Dynamical control of quantum matter is a challenging, yet promising direction for probing strongly correlated states. Motivated by recent experiments in twisted MoTe$_2$ that demonstrated optical control of magnetization, we propose a protocol for probing magnetization dynamics in flat-band ferromagnets. We investigate the nucleation and dynamical growth of magnetic bubbles prepared on top of a false vaccum in both itinerant ferromagnets and spin-polarized Chern insulators. For ferromagnetic metals, we emphasize the crucial role of a non-trivial quantum geometry in the magnetization dynamics, which in turn also provides a probe for the quantum metric. Furthermore, for quantum Hall ferromagnets, we show how properties of chiral edge modes localized at domain-wall boundaries can be dynamically accessed. Our work demonstrates the potential for nonequilibrium protocols to control and probe strongly correlated phases, with particular relevance for twisted MoTe$_2$ and graphene-based flat-band ferromagnets.

Figures (5)

• Figure 1: Bubbles, domain walls, and false vacuum decay.(a) Itinerant Ising-magnetism in two-dimensional topological bands. Strong correlations drive the $\mathbb{Z}_2$ symmetric metal (left) into a spin-polarized ferromagnetic phase (right), which allows the system to minimize its exchange energy via the Stoner mechanism. Depending on the filling, both quantum Hall ferromagnets and itinerant magnets can be stabilized. (b) In materials such as twisted-MoTe$_2$ bilayers, the magnetization can be optically controlled by impinging the sample with circularly polarized light. (c) An external bias magnetic field $B_z$ prepares the system in a metastable false vacuum. We find that the growth dynamics of a bubble in the true vacuum depend strongly on the underlying electronic state.
• Figure 2: Dynamics of a nucleated bubble. The size of the initial domain $R_0$ relative to the critical bubble radius $R_c$, determines the fate of the metastable system. If $R_0<R_c$ (blue line), the surface tension will dominate and the bubble will shrink, leaving the meta-stable false vacuum intact.

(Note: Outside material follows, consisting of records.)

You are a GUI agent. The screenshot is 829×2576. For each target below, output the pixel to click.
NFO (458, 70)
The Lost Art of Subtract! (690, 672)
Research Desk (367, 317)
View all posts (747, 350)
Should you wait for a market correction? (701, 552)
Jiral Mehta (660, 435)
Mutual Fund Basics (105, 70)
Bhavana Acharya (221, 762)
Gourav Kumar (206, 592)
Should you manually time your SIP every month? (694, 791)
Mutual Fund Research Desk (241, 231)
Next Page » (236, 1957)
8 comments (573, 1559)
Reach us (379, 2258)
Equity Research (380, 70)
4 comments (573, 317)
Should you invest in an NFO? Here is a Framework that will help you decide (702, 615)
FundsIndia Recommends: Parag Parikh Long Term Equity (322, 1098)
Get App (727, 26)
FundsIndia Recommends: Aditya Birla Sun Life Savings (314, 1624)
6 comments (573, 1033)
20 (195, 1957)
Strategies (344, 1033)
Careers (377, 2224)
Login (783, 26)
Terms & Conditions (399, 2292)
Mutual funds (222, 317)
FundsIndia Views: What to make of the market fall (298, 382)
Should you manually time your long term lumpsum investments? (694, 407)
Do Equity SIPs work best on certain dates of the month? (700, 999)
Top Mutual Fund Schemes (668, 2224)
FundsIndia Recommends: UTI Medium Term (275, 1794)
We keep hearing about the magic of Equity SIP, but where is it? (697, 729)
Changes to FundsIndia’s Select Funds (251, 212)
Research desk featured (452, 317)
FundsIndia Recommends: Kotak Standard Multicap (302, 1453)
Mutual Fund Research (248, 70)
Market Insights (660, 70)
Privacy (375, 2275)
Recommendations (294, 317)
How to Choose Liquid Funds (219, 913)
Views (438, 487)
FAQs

By contrast, for $R_0>R_c$ (red line) the bubble will expand asymptotically with a constant velocity $v_B$ driving the system to the lowest energy configuration.
• Figure 3: Consequence of quantum metric on the domain wall formation in itinerant ferromagnets.(a) Magnetization across two domain walls for two different values of the quantum metric; corresponding to $\zeta=3$ and $\zeta=20$ in Model \ref{['eq:TMmodel']}. (b) Normalized magnetization as function of temperature. The critical temperature does not depend on the quantum metric, while the domain wall structure does. (c) Linear dependence of the surface tension on the square root of the Fermi-surface averaged quantum metric $\sqrt{\bar{g}_\mathrm{FS}}$, with a fixed quadratic dispersion. All lengths are given in units of the lattice constant $a$.
• Figure 4: Edge mode contribution to the domain-wall surface tension.(a) Self-consistently determined spectrum of a $\nu=1$ Chern insulator with two domain walls, leading to four chiral edge modes (two per domain wall), with linear dispersion $\pm v k$ around the Fermi surface. (b) Temperature dependence of the surface tension, which for small $T$ is dominated by entropic contributions from the edge modes, Eq. \ref{['eq:edgemodecontribution']}. (c) Magnetization across the system (top) and sketch of domains (bottom). At the domain wall, where the edge modes are present, the magnetization jumps discontinuously.
• Figure A1: Ginzburg temperature and quantum metric in twisted MoTe$_2$. Left: Fermi-surface averaged quantum metric for twisted MoTe$_2$ for different temperatures (from $T=1$ K for the lightest to $T=25$ K for the darkest shade). Right: Reduced Ginzburg temperature $t_G$ for twisted MoTe$_2$ at a twist angle of $\theta=3.7^\circ$ as a function of the filling $\nu$ of the topmost hole band, assuming different interaction strengths $U$.